Day-one Latin America
Despite MercardoLibre’s success, the firm believes most of its growth lies ahead. Arnt describes it as operating under a “day-one mentality”, borrowing Jeff Bezos’ phrase for the start-up mindset, where companies remain nimble despite getting bigger because they are willing to take calculated risks and make decisions quickly.
He points to the logistics platform the company has built from scratch over the past five or so years, which now delivers almost 80 per cent of deliveries within 48 hours. In the context of Latin America, and in such a short timescale, that is phenomenal.
“We approached logistics with a keen eye on technology,” Arnt explains, “driven by technology software algorithms on the back end.” As a result, Meli has “been able to iterate and innovate at a pace where we’ve gone much further than even we had envisioned.”
“It’s early stage for ecommerce in Latin America,” he clarifies. “As we continue improving technological interfaces and experiences, we can unlock much of what eventually drives online retail penetration towards developed market levels.”
That also holds true for the credit and payment facilities Meli intends to become new engines of growth.
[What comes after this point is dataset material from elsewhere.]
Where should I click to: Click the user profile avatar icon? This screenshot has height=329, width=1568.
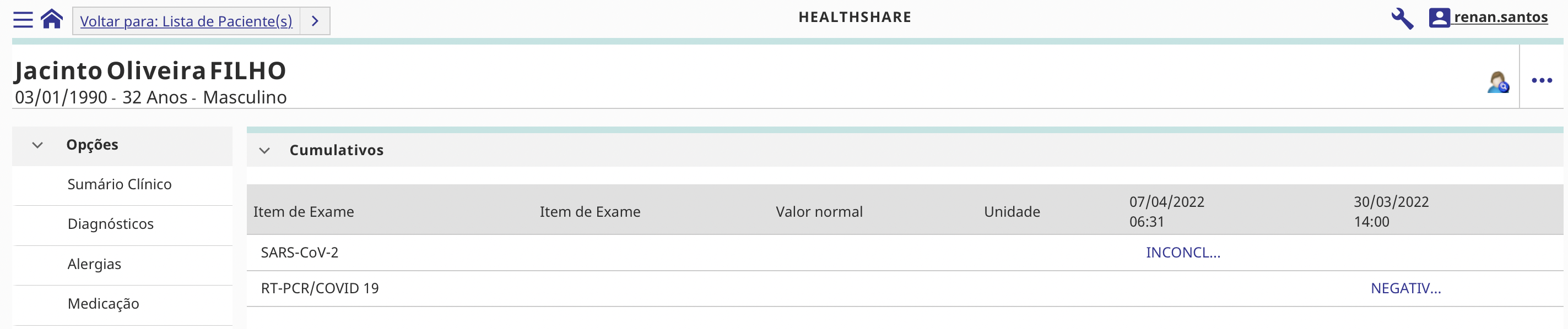click(x=1439, y=18)
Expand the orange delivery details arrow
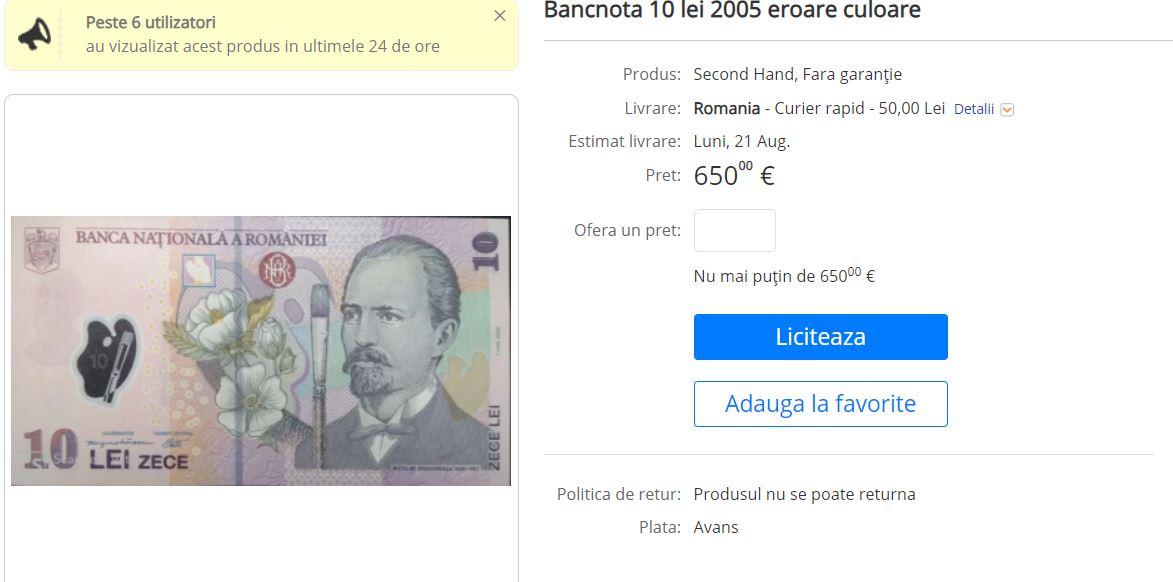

“The interaction between payments and commerce is much more relevant in emerging markets than developed markets,” Arnt adds.
One of the strengths the company can draw on is the vast amounts of data it’s gathered from its millions of customers and merchants. Meli’s financial products provide a simple, affordable way to access financial transactions and savings and credit solutions, many for the first time.
Arnt suggests Meli will capture further financial inclusion opportunities by combining its technological capabilities and assets in other ways. “There are many things that I think leave us optimistic in terms of competitive dynamics going forward, even with the most fearsome of competitors, such as Amazon,” he says.